Influenza A virus (IAV) and respiratory syncytial virus (RSV) are leading causes of childhood infections. RSV and influenza are competitive in vitro. In this study, the in vivo effects of RSV and IAV co-infection were investigated. Mice were intranasally inoculated with RSV, with IAV, or with both viruses (RSV+IAV and IAV+RSV) administered sequentially, 24 h apart. On days 3 and 7 post-infection, lung tissues were processed for viral loads and immune cell populations. Lung functions were also evaluated. Mortality was observed only in the IAV+RSV group (50% of mice did not survive beyond 7 days). On day 3, the viral loads in single-infected and co-infected mice were not significantly different.
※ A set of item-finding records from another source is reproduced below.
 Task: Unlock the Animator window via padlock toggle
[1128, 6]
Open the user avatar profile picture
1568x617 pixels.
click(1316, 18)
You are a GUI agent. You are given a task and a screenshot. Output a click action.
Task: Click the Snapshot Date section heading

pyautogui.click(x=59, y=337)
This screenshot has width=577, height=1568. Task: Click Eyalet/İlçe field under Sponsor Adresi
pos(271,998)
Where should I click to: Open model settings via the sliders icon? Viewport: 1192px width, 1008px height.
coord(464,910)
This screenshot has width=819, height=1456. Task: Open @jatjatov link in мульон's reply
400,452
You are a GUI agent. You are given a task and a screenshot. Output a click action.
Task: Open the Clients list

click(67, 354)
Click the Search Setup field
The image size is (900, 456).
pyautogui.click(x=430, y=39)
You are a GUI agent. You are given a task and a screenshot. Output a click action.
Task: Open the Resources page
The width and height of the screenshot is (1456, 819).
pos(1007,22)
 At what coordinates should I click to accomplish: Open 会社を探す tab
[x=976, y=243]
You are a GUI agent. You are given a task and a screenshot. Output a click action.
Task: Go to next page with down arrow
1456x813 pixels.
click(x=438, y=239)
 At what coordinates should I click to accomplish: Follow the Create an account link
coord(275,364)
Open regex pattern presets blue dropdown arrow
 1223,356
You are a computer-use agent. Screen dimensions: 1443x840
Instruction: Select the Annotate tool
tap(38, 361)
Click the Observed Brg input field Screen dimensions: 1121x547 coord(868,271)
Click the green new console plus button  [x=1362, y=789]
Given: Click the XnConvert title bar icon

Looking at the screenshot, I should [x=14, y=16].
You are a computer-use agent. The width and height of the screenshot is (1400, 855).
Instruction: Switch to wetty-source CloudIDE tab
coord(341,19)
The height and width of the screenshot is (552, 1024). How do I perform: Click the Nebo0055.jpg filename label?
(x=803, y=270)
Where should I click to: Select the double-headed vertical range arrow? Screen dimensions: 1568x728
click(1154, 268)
However, on day 7, the IAV titer was much higher in the IAV+RSV group, and the RSV viral load was reduced. CD4 T cells were reduced in all groups on day 7 except in single-infected mice. CD8 T cells were higher in all experimental groups except the RSV-alone group. Increased airway resistance and reduced thoracic compliance were demonstrated in both co-infected groups. This model indicates that, among all the infection types we studied, infection with IAV followed by RSV is associated with the highest IAV viral loads and the most morbidity and mortality.

Highlights

  • Our results indicate that respiratory syncytial virus (RSV) inoculation 24 h before Influenza A virus (IAV) infection results in higher IAV viral loads than IAV infection alone on day 7 post-infection and leads to severe morbidity and mortality

  • Gonzalez and colleagues have shown that infection of mice with rhinovirus 2 days before IAV infection reduced the disease severity when using a low or medium, but not a high dose of IAV (PR8 strain) [18]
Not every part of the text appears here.